::: MATERIAL SUPPLIED :::

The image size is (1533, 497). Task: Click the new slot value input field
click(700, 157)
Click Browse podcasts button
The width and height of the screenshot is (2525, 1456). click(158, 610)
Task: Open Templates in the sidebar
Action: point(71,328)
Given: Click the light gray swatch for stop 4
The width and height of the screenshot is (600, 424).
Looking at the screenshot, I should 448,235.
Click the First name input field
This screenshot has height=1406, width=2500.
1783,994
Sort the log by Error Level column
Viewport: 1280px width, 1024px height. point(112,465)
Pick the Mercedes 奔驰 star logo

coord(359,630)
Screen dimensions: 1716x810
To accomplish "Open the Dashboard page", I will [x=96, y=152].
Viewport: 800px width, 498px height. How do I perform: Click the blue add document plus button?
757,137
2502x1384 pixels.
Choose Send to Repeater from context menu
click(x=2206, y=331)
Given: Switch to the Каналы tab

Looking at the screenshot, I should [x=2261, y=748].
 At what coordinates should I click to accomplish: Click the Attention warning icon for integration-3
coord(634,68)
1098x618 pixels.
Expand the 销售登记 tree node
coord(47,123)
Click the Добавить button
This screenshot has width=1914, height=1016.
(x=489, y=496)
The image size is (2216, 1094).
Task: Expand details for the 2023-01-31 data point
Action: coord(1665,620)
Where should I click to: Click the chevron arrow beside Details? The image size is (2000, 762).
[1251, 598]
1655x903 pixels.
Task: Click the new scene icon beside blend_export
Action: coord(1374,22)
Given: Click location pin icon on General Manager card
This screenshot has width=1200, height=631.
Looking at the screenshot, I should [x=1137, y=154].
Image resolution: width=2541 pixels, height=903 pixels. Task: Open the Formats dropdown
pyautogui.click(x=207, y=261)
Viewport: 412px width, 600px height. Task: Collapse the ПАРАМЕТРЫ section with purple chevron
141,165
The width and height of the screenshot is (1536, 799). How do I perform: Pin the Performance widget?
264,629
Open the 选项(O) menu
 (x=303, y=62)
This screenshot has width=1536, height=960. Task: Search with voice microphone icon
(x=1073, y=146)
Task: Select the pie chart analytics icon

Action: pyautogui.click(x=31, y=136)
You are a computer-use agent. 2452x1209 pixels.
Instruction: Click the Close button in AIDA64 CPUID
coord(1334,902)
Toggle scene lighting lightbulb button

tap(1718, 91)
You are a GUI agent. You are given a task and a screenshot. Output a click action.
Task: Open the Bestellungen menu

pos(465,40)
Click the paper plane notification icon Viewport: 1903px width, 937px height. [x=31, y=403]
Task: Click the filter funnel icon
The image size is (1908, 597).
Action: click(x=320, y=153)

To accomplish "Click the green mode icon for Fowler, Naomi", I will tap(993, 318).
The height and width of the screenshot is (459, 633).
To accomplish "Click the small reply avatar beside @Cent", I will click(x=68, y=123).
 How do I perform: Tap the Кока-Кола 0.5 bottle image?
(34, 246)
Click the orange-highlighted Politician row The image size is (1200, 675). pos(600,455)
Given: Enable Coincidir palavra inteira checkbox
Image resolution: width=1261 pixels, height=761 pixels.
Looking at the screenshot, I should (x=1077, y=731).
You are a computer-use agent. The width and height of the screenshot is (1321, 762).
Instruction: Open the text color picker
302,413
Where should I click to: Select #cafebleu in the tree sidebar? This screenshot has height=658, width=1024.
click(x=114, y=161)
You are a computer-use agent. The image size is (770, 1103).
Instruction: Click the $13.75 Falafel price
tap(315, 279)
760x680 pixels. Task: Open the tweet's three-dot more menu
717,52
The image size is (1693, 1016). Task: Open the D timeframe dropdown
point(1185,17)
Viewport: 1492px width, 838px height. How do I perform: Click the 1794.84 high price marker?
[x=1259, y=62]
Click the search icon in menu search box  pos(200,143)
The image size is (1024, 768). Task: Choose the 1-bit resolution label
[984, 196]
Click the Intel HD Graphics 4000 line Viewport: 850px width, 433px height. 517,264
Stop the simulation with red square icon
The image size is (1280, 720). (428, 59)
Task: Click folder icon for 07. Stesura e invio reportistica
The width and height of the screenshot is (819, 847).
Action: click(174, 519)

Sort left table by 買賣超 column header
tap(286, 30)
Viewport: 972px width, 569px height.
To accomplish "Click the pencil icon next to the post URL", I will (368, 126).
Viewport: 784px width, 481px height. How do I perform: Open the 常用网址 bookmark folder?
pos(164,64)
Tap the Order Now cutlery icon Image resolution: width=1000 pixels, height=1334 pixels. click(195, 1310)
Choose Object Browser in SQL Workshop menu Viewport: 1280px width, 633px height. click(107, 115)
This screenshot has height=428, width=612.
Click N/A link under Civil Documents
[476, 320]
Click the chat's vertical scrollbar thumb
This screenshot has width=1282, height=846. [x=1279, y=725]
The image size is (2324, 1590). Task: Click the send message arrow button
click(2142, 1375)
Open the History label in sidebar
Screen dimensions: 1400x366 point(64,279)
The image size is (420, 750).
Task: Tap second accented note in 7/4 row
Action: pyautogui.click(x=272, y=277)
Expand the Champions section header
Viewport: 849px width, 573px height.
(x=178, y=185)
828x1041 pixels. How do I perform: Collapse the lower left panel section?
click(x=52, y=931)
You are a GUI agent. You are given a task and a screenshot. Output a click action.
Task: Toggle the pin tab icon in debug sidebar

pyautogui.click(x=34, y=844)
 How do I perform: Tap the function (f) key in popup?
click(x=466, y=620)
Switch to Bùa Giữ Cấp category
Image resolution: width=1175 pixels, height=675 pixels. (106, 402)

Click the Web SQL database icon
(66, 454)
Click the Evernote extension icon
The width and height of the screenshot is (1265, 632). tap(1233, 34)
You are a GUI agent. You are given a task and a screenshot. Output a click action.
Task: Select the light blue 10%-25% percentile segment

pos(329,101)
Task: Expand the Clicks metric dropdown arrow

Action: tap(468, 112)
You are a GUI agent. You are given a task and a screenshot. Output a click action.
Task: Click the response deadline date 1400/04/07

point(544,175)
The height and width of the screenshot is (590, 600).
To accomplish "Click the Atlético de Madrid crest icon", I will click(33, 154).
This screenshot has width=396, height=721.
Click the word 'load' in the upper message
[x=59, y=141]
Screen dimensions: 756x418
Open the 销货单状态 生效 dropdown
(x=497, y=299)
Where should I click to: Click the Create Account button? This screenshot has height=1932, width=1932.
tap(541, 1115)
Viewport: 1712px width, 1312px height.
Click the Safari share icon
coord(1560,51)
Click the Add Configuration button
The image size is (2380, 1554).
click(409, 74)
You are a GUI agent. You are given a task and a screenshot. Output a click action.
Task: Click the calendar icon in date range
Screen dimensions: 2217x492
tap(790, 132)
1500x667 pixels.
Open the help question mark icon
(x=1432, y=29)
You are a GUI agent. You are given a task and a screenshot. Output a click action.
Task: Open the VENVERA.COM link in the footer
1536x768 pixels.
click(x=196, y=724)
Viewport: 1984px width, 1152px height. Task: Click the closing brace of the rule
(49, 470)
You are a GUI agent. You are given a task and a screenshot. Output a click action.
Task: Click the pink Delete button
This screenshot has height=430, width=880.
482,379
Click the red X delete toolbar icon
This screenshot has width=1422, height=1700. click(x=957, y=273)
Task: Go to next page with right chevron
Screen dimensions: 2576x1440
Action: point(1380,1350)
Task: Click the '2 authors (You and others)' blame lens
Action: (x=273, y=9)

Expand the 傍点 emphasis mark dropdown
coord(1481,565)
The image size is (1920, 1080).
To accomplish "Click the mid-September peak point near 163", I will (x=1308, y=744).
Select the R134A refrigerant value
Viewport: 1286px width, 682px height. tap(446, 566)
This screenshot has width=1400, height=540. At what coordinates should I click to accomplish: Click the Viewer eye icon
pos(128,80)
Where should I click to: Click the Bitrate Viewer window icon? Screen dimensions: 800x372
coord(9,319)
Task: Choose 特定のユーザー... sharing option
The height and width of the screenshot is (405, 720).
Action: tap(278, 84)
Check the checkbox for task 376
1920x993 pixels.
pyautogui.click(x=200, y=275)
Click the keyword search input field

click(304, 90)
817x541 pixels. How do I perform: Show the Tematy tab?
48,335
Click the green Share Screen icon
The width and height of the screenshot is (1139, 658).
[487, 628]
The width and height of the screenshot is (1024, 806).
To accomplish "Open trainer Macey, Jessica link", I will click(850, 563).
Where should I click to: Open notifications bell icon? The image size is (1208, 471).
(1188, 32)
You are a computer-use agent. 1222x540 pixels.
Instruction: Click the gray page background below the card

:::

TASK DETAILS — Put into a numbered list the stretch of the material from the line containing "Click the search" through the line containing "The image size is (1280, 720). (428, 59)", both included. Leave out any blank lines.

COMPLETED TASK —
1. Click the search icon in menu search box  pos(200,143)
2. The image size is (1024, 768). Task: Choose the 1-bit resolution label
3. [984, 196]
4. Click the Intel HD Graphics 4000 line Viewport: 850px width, 433px height. 517,264
5. Stop the simulation with red square icon
6. The image size is (1280, 720). (428, 59)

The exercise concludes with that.